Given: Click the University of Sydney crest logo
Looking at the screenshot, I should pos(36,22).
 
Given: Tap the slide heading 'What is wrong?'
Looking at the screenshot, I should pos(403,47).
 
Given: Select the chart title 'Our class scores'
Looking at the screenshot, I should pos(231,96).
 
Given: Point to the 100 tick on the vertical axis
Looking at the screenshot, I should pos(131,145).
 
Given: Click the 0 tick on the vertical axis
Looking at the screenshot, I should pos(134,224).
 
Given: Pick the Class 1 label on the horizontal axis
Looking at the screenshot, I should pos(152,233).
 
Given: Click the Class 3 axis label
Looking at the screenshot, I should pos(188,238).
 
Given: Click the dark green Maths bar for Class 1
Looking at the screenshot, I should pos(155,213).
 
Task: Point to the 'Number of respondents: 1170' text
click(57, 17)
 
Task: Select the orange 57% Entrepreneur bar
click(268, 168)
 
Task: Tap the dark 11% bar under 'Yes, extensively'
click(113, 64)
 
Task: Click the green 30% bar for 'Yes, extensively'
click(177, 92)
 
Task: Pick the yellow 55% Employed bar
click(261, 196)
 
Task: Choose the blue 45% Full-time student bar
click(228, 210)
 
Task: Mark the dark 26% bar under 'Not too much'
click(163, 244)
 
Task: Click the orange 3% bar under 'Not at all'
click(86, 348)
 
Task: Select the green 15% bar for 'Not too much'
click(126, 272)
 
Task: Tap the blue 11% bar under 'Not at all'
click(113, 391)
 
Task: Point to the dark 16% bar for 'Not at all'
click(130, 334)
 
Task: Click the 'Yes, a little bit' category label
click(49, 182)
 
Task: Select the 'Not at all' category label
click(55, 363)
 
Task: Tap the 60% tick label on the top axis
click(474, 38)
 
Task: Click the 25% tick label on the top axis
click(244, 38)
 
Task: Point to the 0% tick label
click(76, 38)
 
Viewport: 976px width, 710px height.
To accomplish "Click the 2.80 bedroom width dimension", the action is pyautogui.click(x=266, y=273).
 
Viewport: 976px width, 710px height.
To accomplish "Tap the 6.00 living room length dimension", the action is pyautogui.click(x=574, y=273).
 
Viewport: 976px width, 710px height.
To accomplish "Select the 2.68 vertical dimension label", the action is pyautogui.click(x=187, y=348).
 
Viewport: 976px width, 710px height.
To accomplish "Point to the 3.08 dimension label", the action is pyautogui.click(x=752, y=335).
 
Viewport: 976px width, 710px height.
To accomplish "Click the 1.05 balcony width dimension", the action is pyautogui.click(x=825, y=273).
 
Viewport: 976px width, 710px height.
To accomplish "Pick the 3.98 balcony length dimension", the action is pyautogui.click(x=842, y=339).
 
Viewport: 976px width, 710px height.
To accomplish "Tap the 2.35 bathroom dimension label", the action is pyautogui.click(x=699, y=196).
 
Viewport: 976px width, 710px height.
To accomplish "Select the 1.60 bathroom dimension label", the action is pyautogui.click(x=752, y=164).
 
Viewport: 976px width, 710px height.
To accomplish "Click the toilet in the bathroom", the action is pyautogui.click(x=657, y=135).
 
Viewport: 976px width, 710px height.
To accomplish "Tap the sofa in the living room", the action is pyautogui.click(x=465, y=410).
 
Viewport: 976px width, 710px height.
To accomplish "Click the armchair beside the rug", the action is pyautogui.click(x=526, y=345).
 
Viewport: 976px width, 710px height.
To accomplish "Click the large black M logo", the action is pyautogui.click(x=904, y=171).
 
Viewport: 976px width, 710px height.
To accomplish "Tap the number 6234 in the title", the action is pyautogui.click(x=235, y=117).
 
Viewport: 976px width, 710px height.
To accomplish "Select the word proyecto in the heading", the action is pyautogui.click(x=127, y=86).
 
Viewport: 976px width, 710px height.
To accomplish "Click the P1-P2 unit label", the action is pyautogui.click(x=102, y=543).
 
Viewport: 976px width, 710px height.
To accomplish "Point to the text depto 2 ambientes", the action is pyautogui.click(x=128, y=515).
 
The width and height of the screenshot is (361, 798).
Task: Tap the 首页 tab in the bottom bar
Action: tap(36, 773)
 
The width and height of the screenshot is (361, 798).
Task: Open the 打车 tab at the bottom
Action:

────

Reproduce everything from the line containing "Task: Click the 25%" down to the line containing "click(76, 38)", both included, requests and all, multiplying each click coordinate by 0.95 and rounding to the nearest whole number, with halves rounded up.

- Right answer -
Task: Click the 25% tick label on the top axis
click(232, 36)
 
Task: Point to the 0% tick label
click(72, 36)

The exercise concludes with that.